Para ese objetivo de inmediatez la cámara se pega a los dos personajes principales, a la pareja protagonista, a la madre y al padre, y los sigue o, mejor, los acompaña, desde el inicio de la historia en el interior de un coche, y luego en ese tramo de bosque, a orillas de una carretera, donde se desarrollará todo el drama. Un plano secuencia de esa duración es, en sí, una proeza, y así hay que destacarlo, pero sobre todo es un recurso narrativo que pretende y consigue arrastrar al espectador tras los personajes, en sus giros, en sus diálogos, en su angustia compartida. No hay distancia respecto a la cámara, no se deja que el espectador lo vea y juzgue desde fuera, sino que se le empuja a seguir una dinámica que va in crescendo hasta su desenlace. El director rodó, según contó en rueda de prensa en Málaga, siete veces este plano secuencia: es decir, rodó siete veces la misma película hasta decidir que la sexta era la buena.

Y hablábamos del guion de Coral Cruz, aunque nos hemos deslizado, sin querer, a esos otros elementos cinematográficos que completan y complementa su estupendo libreto: desde el mismo planteamiento, que nos introduce de corvejón en el asunto aunque estemos despistados como espectadores sobre la trama de lo contado, pero no sobre la gravedad del mismo y la premura en resolverlo. 

De ahí alcanzaremos en breve cuáles son las claves del nudo dramático: un extravío o una desaparición, o bien un castigo de un niño de siete años a sus padres, como respuesta a un castigo de estos. O una desaparición o un juego perverso al escondite. Dice el paleontólogo Juan Luis  Arsuaga en La vida contada por un sapiens a un neandertal, de Juan José Millás y del propio Arsuaga, que los padres educan a los hijos hasta un momento en que son estos los que los educan a ellos. Con el castigo también puede producirse la misma inversión: quien castiga, los padres este caso a un niño, a su hijo, pueden ser castigados sin piedad por ese hijo, criatura que no está todavía socializada y no sabe qué es la piedad.

= EJERCICIOS POR RESOLVER =
1. Cita del fragmento el pasaje que va desde "De ahí alcanzaremos" hasta "es la piedad.", ambos incluidos.
2. Según el fragmento, ¿cuántas veces rodó el director el plano secuencia?

= CONJUNTO DE DATOS =
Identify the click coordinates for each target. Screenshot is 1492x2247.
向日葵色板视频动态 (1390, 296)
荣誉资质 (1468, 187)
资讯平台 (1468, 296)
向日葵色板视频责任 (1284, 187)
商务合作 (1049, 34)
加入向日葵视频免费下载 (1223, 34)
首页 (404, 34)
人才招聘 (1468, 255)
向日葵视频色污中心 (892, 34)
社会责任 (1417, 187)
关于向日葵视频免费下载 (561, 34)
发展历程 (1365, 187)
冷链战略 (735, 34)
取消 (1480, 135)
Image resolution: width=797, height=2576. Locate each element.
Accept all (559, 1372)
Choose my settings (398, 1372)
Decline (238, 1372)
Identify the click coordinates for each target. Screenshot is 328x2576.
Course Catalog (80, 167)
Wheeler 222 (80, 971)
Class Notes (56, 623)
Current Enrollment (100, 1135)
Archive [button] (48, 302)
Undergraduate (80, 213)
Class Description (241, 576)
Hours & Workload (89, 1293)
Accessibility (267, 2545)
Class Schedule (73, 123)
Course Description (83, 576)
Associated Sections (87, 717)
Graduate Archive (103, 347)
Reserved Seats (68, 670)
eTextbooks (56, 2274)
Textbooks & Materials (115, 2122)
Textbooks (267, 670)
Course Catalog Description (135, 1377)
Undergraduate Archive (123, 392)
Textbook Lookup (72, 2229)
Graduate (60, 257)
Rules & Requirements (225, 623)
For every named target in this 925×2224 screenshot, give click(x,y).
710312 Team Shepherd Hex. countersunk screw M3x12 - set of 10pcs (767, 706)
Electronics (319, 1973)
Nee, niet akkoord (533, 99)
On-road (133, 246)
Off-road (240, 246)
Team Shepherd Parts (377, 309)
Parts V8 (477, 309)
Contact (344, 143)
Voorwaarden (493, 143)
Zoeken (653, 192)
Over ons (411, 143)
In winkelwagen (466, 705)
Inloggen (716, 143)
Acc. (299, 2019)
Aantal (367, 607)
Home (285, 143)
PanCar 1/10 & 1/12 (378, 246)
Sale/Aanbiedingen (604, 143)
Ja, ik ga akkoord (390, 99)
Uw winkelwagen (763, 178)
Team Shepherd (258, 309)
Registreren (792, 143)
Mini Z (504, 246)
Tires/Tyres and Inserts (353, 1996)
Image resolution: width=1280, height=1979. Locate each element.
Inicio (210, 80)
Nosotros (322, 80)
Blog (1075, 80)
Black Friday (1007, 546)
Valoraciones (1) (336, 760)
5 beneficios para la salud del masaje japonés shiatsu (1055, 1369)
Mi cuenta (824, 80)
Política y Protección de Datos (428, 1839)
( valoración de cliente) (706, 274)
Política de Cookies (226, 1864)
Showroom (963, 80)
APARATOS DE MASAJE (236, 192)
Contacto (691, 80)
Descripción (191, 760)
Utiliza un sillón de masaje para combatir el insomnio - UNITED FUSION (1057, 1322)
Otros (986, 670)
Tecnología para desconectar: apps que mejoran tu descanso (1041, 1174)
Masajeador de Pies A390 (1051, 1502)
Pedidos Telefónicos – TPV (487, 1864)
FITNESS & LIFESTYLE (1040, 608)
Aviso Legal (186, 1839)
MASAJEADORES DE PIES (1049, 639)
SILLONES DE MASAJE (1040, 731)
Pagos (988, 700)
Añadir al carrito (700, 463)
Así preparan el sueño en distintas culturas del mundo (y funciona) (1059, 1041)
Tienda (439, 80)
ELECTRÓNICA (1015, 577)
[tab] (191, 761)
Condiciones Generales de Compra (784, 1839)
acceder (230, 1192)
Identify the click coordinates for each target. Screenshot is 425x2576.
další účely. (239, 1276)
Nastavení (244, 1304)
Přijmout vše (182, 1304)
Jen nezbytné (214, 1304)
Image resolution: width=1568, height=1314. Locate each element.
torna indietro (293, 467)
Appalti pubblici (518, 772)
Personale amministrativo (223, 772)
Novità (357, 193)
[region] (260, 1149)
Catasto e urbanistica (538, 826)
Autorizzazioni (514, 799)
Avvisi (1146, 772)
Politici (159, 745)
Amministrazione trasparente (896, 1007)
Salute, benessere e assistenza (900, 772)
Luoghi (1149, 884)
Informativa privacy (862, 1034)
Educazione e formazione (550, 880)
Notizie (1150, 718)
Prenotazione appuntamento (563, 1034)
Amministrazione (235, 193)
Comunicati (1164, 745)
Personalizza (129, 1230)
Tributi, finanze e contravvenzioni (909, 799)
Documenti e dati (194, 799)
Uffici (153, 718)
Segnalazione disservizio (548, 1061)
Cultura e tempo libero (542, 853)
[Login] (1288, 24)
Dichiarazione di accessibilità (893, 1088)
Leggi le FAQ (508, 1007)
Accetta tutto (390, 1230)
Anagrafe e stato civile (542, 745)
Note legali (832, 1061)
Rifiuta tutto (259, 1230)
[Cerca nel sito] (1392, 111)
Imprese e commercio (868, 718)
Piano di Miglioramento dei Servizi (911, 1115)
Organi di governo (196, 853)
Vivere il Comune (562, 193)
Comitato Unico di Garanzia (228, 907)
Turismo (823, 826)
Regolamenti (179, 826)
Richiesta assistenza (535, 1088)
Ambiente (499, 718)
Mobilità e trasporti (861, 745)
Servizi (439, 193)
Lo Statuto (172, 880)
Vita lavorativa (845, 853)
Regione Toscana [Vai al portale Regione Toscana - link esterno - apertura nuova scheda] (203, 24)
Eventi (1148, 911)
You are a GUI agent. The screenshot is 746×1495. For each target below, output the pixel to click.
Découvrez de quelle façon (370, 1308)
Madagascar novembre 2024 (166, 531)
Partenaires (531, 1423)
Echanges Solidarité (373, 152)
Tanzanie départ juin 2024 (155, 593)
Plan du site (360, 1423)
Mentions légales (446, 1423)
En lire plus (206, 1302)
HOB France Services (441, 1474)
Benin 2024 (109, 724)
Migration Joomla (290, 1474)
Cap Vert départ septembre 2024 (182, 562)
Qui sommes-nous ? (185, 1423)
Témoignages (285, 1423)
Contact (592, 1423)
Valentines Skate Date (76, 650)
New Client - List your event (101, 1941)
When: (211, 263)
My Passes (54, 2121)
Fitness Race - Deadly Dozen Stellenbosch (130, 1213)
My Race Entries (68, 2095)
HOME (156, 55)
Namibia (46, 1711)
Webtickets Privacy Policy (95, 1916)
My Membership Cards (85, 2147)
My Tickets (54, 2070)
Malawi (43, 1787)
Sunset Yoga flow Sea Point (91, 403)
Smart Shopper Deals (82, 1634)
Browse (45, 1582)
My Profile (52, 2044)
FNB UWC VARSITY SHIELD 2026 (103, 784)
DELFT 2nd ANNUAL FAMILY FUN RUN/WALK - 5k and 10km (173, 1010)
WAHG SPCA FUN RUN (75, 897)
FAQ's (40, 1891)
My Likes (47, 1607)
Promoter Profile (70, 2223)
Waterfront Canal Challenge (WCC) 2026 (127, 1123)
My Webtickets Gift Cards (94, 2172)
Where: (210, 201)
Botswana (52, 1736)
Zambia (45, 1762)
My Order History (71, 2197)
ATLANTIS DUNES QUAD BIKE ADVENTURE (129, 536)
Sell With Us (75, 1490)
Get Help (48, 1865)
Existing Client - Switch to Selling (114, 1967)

= SOLUCIONES =
1.
De ahí alcanzaremos en breve cuáles son las claves del nudo dramático: un extravío o una desaparición, o bien un castigo de un niño de siete años a sus padres, como respuesta a un castigo de estos. O una desaparición o un juego perverso al escondite. Dice el paleontólogo Juan Luis  Arsuaga en La vida contada por un sapiens a un neandertal, de Juan José Millás y del propio Arsuaga, que los padres educan a los hijos hasta un momento en que son estos los que los educan a ellos. Con el castigo también puede producirse la misma inversión: quien castiga, los padres este caso a un niño, a su hijo, pueden ser castigados sin piedad por ese hijo, criatura que no está todavía socializada y no sabe qué es la piedad.

2. Siete veces.